There were also instances where I asked for some help with Go - how to write good code, what is the best way to implement certain things, etc. #go-nuts on Freenode is great for that. The channel is active - you'll nearly always get an answer immediately.
As for my contributions back to the community, I did help scottferg fix a bug in his emulator, which fixed support for Maniac Mansion.
I also filed an llvm feature request asking for the ability to generate comments in IR code. This would make it much, much easier to debug generated IR code.
Conclusion
After completing this project, I believe that static recompilation does not have a practical application for video game emulation.

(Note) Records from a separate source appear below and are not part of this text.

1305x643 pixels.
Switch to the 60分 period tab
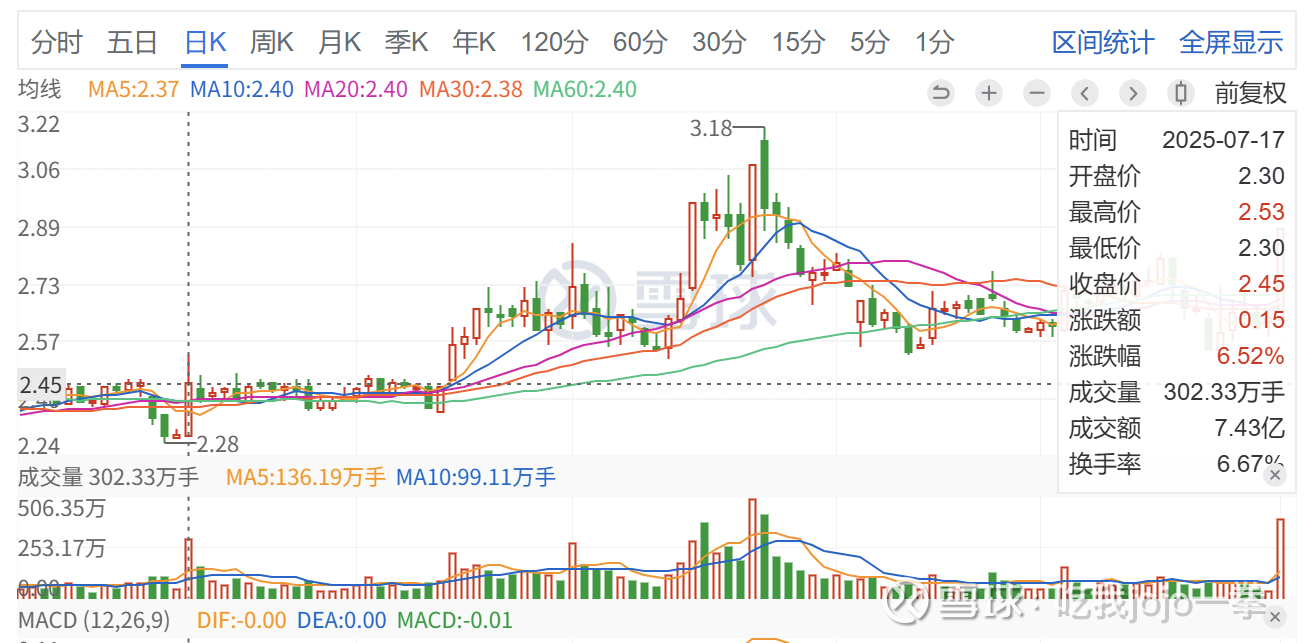(639, 42)
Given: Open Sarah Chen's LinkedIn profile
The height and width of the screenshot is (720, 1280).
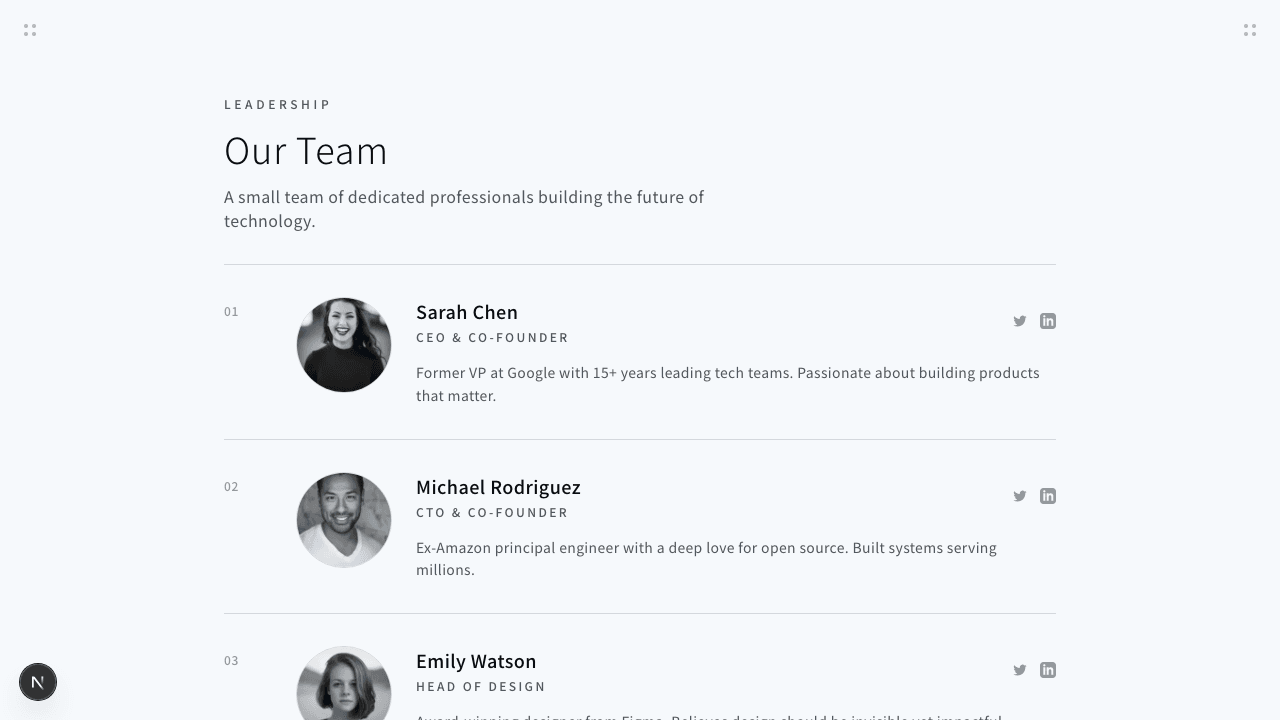Looking at the screenshot, I should (1048, 321).
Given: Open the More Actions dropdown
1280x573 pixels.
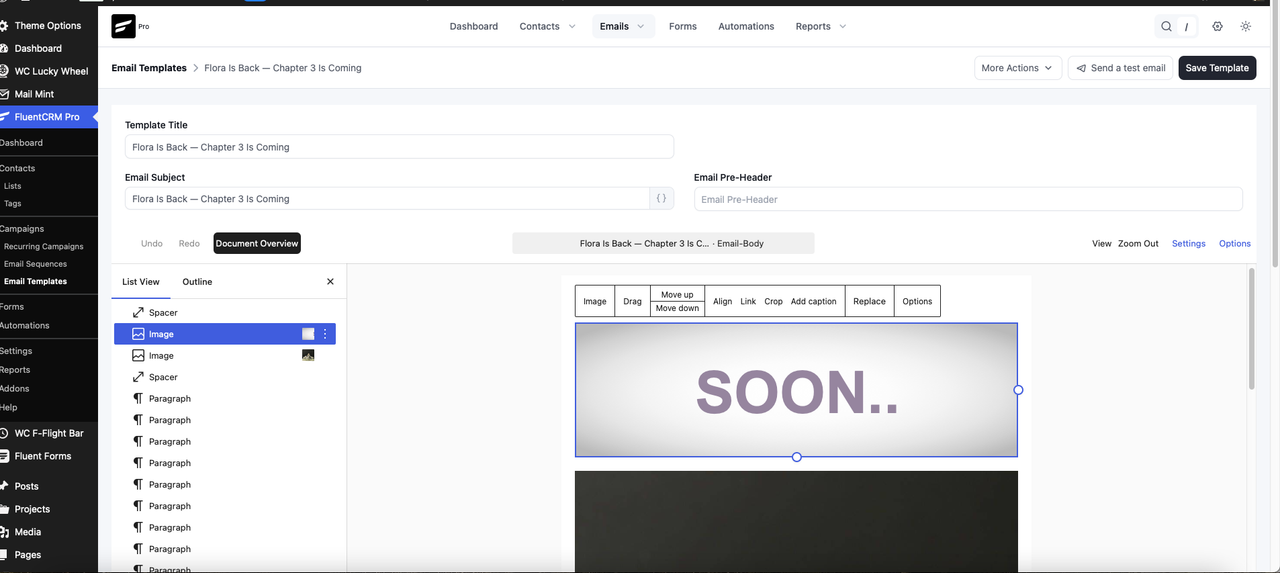Looking at the screenshot, I should pyautogui.click(x=1018, y=68).
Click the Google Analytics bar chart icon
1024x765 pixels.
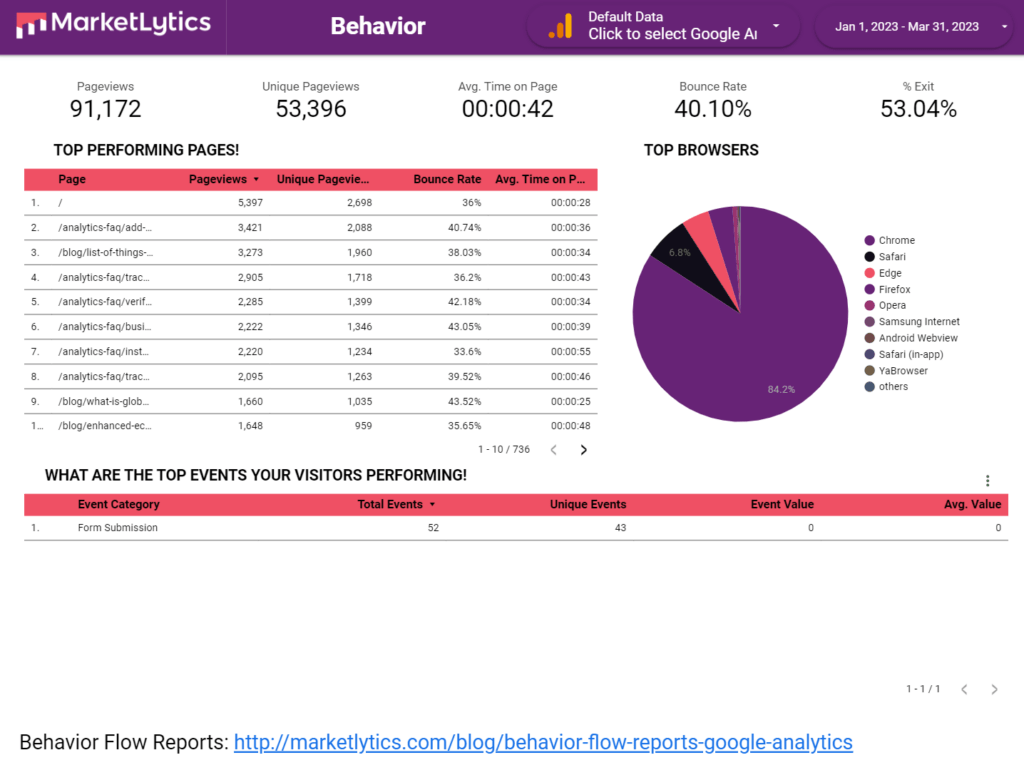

It is thwarted by the inability to completely disassemble a game without executing it as well as the fact that multiple systems are executing in parallel, possibly causing interrupts in the game code. There is a constant struggle between correctness and optimized code. Nearly all optimizations must be tossed out the window in the interest of correctness. Even more compromises would have to be made to start supporting advanced emulator features such as saving state or rewinding.
A comparison could be made between a console game and an interpreted language such as JavaScript. There are amazingly fast JavaScript interpreters such as V8, but they do not work by statically compiling the script. Instead they use Just-In-Time compilation, along with some advanced techniques, to achieve great speeds. These techniques could be applied to JIT console game compilation.
For example, one such technique is to identify a section of code, make some assumptions based on heuristics which allow for highly optimized native code generation, and then detect if those assumptions are broken. If the assumptions are broken, the generated native code is tossed, and emulation takes over. However, if the assumptions are upheld, the recompiled block of code will execute with blazing fast native speed.
This technique is much more suited to an emulator with a JIT core, rather than trying to do everything statically, especially since the emulator can "notice" at runtime which memory addresses are used as instructions and which memory addresses are used as data.
Furthermore, distributing static executables that function as games would be problematic as far as copyright infringement is concerned. By keeping ROMs separate from the emulator executable, the emulator can be distributed freely and easily without risking trouble.
That being said, I do feel like this project was worthwhile in that it was intellectually stimulating and highly effective at teaching me, and hopefully now, you, how the Nintendo Entertainment System works, how to use LLVM effectively, and an introduction to a wide range of problems that compilers and interpreters face.